The requests block contains two separate HTTP requests. Nuclei executes them sequentially. The critical component here is the connection between request 1 and request 2.

2. Internal Extractors

In Step 1 (Login), we receive a JSON response containing a JWT or Session ID.

extractors:
  - type: json
    name: auth_token
    json:
      - '.token'
    internal: true

The internal: true flag tells Nuclei not to print this token to the console as a finding, but to hold it in memory. We then reference it in Step 2 using {{auth_token}}. This mirrors the behavior of a browser or an API client maintaining a session.

3. Logic-Based Matchers

A status code of 200 is insufficient for IDOR detection. Many modern Single Page Applications (SPAs) return 200 OK even on errors, with a JSON body like { "error": "Unauthorized" }.

To confirm a true positive, we use a Word Matcher on the body. We look for a string that only exists if the exploit is successful (e.g., the Victim's name, email, or partial address).

matchers-condition: and
matchers:
  - type: status ...
  - type: word ...

The matchers-condition: and ensures an alert is raised only if the status is 200 AND the victim's data is leaked.

Integration into CI/CD

To prevent regression, this template should run post-deployment in your staging environment.
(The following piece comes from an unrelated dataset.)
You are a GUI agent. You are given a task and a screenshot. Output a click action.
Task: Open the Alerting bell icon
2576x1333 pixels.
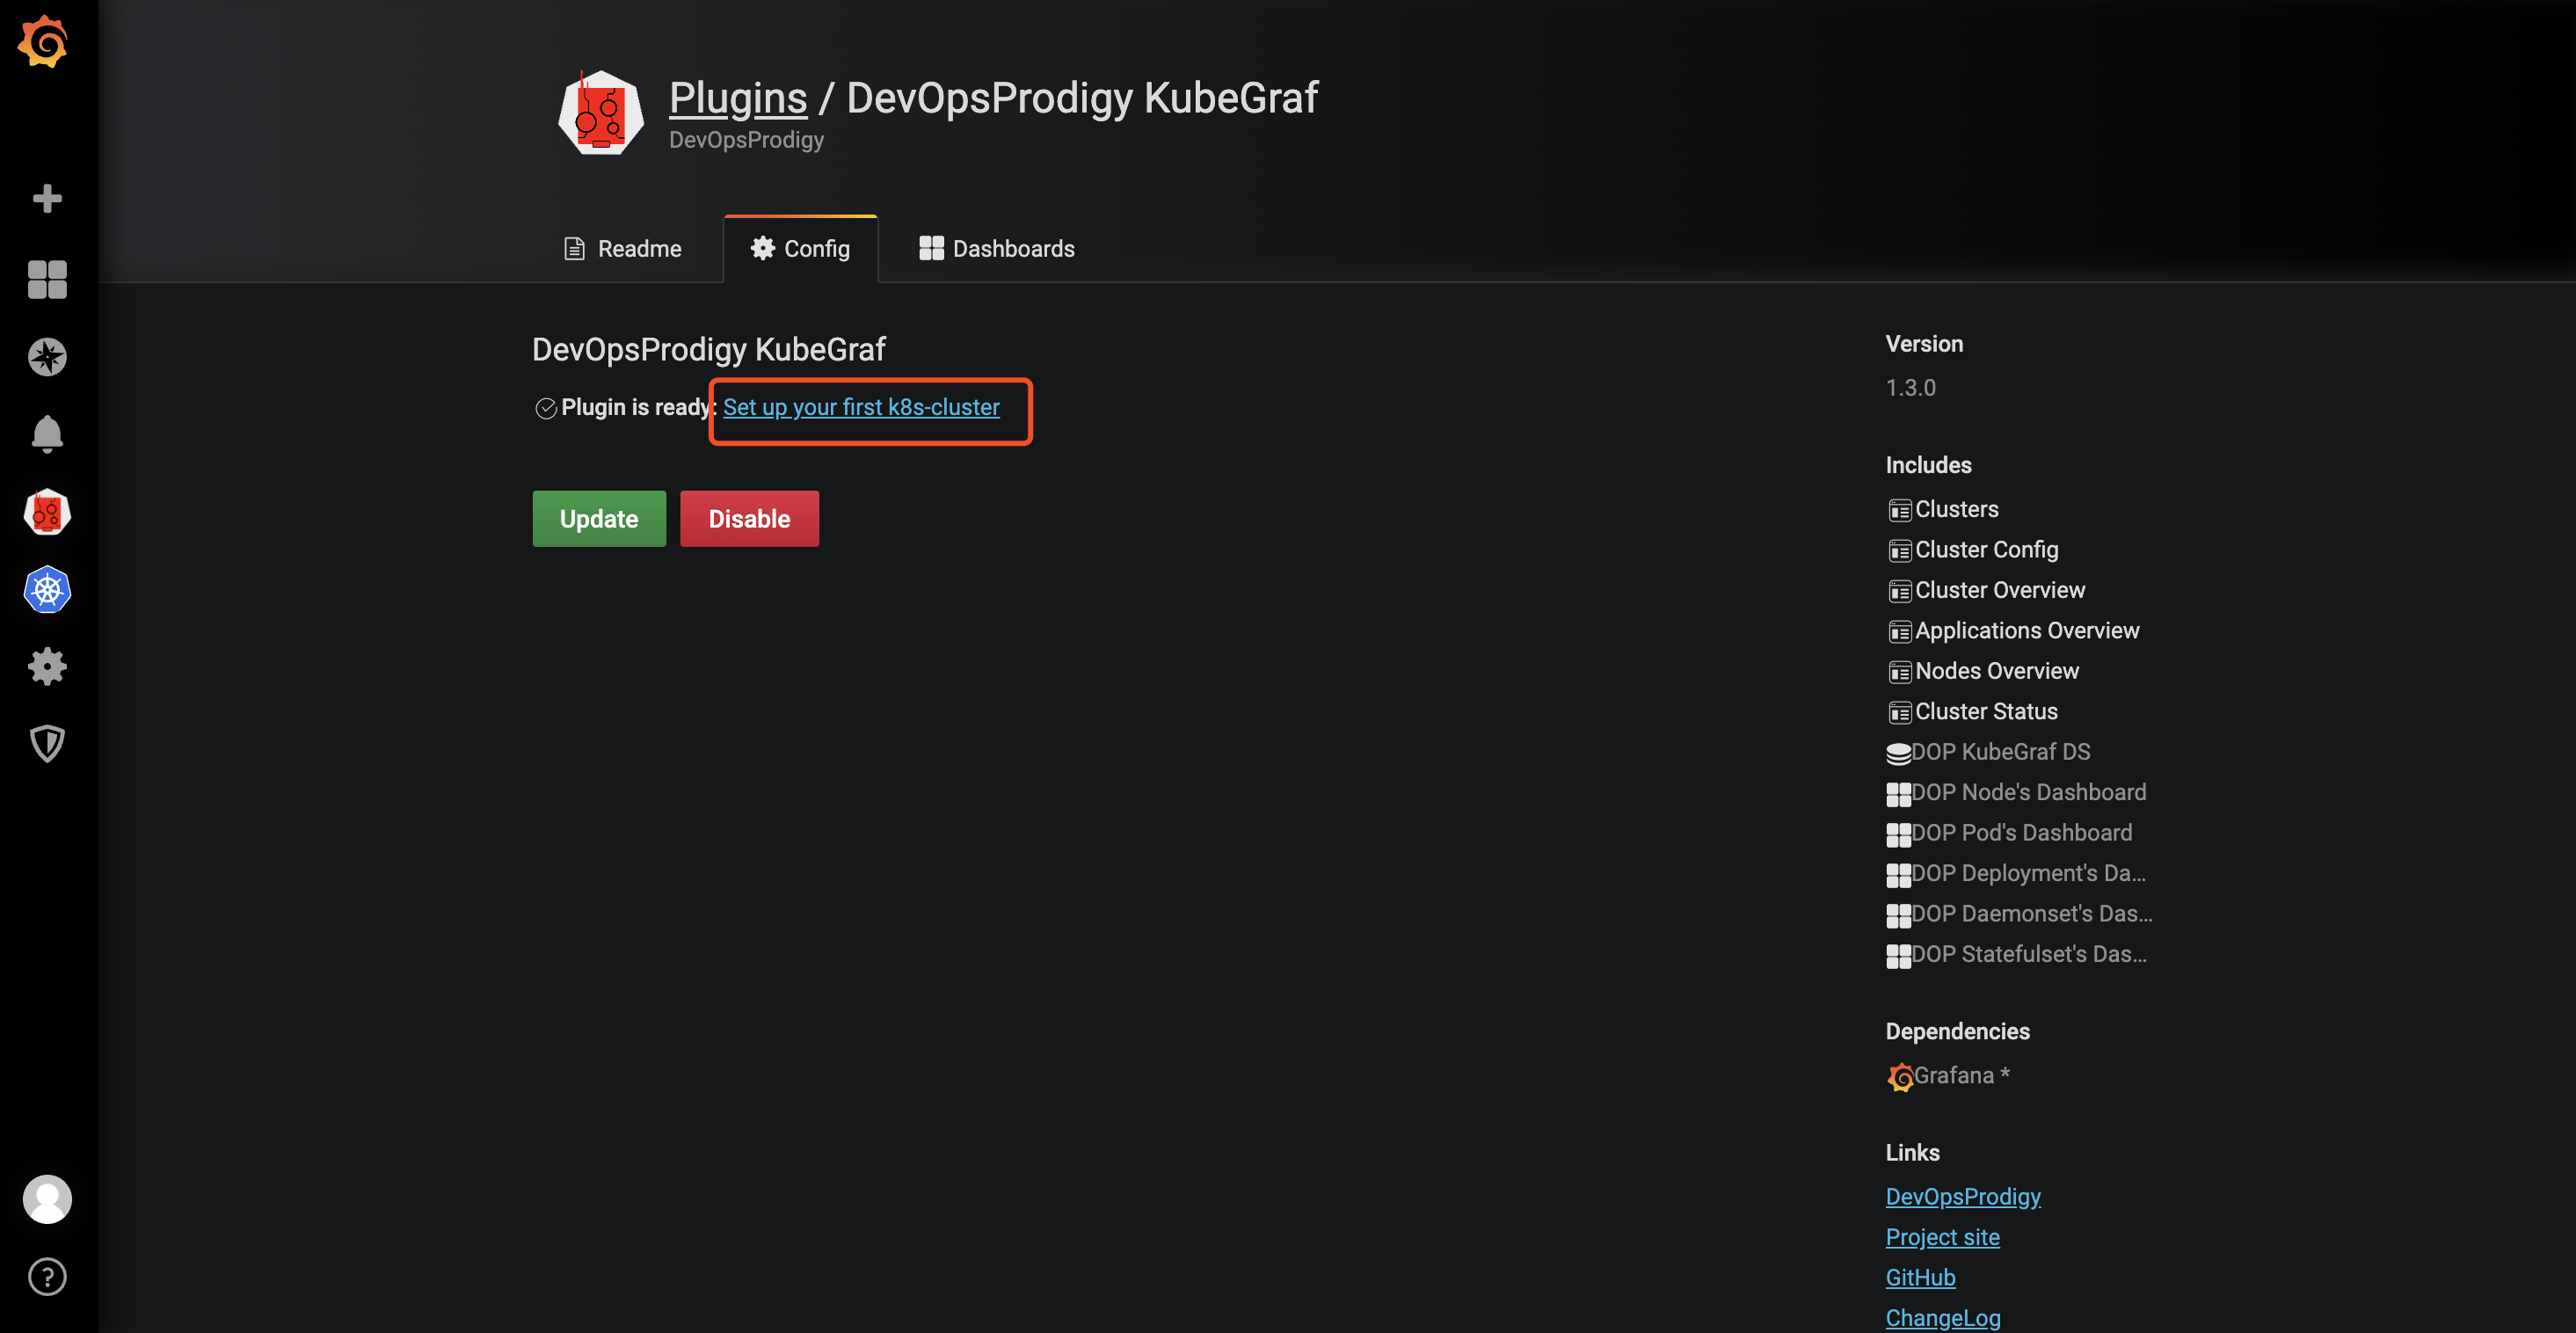[47, 434]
Here is a simplified GitHub Actions step to execute this check.

jobs:
  security-regression:
    runs-on: ubuntu-latest
    steps:
      - uses: actions/checkout@v4
      
      - name: Setup Nuclei
        uses: projectdiscovery/nuclei-action@v1
        
      - name: Run IDOR Checks
        run: |
          nuclei -t ./security-tests/idor/ \
            -target ${{ secrets.STAGING_URL }} \
            -var attacker_email="${{ secrets.TEST_USER_A_EMAIL }}" \
            -var attacker_password="${{ secrets.TEST_USER_A_PASS }}" \
            -var victim_invoice_id="${{ secrets.TEST_USER_B_INVOICE_ID }}" \
            -var victim_string_match="${{ secrets.TEST_USER_B_NAME }}" \
            -json -o results.json

      - name: Fail on Vulnerability
        run: |
          if grep -q "automated-idor-invoice" results.json; then
            echo "CRITICAL: IDOR Regression Detected!"
            exit 1
          fi

Conclusion

Generic scanners provide a false sense of security regarding business logic. By defining "Attacker" and "Victim" states explicitly in Nuclei templates, you transform manual penetration testing steps into fast, repeatable code. This moves IDOR detection from a quarterly pentest activity to a daily build quality gate.